> [WHAT TO WORK ON]
The answer must consist only of the lines from the line with "1512x800 pixels. At" to the line with "Screen dimensions: 1500x812", both included, exactly as they stand below.

> [ENTRIES SHOWN]
*-*-*
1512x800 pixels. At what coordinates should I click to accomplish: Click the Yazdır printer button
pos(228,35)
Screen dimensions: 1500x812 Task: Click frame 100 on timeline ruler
*-*-*
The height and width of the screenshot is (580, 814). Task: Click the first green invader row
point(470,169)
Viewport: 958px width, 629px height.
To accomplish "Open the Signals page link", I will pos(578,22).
*-*-*
> [OUTPUT BELOW]
1512x800 pixels. At what coordinates should I click to accomplish: Click the Yazdır printer button
pos(228,35)
Screen dimensions: 1500x812 Task: Click frame 100 on timeline ruler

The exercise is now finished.